§ **Stored data**
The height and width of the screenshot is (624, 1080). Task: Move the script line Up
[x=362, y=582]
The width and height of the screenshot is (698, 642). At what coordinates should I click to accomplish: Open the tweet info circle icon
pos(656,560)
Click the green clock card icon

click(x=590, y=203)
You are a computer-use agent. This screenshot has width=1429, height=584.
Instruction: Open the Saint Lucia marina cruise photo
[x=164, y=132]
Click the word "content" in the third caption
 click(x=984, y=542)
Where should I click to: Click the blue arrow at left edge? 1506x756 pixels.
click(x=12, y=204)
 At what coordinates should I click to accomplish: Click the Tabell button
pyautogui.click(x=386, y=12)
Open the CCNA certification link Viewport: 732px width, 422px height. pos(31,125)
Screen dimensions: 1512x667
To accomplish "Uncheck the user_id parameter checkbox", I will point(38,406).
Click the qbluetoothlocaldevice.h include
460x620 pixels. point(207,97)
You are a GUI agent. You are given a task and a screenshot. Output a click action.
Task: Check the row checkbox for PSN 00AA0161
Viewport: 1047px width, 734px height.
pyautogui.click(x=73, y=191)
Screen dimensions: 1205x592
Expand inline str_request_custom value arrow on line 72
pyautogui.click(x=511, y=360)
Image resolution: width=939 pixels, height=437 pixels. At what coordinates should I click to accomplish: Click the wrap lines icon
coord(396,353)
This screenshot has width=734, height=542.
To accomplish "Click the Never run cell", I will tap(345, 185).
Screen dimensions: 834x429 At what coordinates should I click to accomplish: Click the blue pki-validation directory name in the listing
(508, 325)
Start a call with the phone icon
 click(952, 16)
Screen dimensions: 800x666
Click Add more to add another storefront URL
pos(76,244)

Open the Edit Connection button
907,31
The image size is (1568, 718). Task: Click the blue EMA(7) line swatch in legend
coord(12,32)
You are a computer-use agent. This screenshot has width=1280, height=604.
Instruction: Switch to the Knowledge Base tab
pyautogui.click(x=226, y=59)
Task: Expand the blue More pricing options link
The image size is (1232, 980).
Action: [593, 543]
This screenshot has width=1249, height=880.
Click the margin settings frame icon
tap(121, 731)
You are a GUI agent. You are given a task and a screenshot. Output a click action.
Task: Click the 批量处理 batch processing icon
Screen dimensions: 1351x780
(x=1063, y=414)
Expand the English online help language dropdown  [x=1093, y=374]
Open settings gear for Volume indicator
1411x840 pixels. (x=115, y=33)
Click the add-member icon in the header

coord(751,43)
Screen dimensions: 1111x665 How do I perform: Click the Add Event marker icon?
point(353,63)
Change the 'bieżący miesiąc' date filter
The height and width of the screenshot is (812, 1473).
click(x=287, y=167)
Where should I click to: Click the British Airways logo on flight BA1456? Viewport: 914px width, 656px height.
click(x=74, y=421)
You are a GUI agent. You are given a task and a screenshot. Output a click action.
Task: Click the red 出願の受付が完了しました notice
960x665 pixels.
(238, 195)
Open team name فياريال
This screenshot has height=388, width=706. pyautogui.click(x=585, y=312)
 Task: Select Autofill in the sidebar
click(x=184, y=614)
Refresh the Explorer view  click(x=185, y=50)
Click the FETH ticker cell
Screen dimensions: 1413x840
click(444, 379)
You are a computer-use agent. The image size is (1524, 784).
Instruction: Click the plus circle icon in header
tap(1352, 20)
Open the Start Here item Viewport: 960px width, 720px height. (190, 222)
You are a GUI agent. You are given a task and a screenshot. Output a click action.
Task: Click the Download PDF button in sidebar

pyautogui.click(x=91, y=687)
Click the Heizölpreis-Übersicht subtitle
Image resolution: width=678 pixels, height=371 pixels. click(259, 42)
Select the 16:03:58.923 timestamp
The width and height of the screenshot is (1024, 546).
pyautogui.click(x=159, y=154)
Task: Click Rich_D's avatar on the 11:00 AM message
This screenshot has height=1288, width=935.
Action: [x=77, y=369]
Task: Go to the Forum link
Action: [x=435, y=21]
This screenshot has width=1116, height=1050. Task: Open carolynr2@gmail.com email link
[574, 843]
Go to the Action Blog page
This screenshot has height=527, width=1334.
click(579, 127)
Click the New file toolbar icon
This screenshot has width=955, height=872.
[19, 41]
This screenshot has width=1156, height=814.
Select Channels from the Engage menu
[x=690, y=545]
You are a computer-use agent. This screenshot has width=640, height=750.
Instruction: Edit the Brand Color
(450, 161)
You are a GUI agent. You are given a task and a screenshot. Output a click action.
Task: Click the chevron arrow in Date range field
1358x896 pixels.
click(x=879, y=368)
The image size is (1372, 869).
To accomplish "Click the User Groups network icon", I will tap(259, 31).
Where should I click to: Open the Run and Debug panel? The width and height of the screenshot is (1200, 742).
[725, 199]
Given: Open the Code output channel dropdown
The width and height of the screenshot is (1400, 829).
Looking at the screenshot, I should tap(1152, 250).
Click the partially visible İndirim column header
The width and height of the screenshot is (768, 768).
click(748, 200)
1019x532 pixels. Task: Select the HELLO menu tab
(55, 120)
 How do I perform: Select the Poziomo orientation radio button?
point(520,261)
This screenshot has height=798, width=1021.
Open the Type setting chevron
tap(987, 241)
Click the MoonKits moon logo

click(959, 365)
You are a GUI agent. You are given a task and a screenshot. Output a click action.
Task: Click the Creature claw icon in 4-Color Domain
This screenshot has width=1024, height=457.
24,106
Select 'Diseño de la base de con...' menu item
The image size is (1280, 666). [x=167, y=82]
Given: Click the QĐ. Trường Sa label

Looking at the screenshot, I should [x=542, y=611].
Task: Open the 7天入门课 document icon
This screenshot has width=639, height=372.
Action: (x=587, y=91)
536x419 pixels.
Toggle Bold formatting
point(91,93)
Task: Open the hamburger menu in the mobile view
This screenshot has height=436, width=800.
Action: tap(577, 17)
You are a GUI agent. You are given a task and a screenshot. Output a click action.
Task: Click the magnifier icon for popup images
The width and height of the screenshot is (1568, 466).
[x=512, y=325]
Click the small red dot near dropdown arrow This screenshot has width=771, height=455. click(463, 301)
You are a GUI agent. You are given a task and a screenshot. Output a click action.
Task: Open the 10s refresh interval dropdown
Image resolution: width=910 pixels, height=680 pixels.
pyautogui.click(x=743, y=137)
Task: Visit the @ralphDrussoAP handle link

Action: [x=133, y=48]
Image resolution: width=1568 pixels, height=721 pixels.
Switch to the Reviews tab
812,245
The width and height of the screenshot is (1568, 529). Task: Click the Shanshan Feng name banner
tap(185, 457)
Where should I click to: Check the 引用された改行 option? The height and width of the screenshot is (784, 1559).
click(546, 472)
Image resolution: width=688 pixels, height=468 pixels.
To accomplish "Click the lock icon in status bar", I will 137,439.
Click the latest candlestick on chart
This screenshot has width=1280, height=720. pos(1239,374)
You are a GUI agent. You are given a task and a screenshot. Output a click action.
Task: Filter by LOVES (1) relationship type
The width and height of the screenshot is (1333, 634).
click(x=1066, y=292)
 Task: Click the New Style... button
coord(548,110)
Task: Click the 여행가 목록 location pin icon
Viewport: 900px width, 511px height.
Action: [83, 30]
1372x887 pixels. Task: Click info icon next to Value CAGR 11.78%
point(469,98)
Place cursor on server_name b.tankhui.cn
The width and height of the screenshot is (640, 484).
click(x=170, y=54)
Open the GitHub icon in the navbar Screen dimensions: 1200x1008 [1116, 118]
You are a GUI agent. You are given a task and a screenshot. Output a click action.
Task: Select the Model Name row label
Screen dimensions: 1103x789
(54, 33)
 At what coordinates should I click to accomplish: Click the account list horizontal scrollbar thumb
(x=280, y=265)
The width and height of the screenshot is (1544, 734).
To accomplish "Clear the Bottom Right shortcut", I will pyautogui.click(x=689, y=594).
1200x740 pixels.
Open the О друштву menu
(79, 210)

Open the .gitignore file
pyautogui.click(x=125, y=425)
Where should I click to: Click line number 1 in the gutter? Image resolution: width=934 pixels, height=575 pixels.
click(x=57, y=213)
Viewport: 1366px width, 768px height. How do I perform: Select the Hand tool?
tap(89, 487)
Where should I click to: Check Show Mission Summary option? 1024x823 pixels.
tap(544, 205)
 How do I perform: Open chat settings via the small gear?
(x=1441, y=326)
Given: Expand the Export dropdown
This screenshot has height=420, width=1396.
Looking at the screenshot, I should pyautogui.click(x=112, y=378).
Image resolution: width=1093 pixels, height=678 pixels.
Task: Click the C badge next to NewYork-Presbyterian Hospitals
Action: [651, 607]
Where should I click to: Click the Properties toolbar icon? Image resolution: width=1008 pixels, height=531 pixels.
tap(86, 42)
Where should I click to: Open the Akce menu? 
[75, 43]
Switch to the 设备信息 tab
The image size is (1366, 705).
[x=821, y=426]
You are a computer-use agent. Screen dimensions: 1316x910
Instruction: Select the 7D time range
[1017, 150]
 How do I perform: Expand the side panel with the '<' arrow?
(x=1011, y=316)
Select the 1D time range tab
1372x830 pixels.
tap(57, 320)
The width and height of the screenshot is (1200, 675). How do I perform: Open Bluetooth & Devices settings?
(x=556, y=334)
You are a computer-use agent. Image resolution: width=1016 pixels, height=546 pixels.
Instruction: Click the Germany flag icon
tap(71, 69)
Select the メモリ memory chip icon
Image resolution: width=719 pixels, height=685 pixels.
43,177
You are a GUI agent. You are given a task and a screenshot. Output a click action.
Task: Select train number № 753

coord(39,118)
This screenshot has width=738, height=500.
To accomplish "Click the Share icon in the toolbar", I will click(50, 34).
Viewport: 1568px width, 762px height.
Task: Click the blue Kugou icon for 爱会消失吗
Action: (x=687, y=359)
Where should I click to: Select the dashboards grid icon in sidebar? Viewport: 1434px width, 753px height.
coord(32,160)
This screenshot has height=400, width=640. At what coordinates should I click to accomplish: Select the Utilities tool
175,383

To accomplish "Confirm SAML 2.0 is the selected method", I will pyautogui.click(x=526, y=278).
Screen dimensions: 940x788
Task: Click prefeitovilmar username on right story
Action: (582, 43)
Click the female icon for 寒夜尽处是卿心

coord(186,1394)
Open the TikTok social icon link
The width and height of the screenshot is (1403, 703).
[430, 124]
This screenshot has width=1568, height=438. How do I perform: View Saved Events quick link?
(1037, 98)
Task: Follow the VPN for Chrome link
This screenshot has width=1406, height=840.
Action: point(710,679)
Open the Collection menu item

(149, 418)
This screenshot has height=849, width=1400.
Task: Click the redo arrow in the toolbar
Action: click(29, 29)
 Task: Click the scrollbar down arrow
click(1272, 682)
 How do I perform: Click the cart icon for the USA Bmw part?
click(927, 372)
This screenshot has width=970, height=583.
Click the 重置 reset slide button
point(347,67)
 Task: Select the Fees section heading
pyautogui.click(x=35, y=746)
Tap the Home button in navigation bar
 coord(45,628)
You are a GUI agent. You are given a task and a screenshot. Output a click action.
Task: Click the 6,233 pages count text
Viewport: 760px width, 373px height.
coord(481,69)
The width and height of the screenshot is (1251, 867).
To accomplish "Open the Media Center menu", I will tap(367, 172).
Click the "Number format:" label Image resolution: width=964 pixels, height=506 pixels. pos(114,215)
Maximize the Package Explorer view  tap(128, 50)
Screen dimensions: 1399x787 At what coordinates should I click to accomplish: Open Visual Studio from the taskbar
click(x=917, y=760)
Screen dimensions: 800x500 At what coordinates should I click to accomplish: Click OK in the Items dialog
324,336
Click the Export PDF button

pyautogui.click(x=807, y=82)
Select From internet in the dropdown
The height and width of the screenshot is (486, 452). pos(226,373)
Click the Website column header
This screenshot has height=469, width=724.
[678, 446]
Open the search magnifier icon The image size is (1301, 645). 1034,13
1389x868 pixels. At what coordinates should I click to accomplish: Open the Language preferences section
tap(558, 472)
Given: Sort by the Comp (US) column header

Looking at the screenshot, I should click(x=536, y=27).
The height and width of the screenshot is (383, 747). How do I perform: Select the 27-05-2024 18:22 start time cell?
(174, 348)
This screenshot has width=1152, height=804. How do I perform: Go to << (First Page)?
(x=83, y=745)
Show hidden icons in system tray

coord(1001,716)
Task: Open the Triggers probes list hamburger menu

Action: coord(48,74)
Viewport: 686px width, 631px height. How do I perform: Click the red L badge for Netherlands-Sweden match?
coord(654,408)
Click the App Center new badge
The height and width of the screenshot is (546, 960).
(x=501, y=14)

§ **Work to be completed**
Wherever the word "checkbox" appears in a line of the data above, copy that line.

§ **Exercise result**
To accomplish "Uncheck the user_id parameter checkbox", I will point(38,406).
Task: Check the row checkbox for PSN 00AA0161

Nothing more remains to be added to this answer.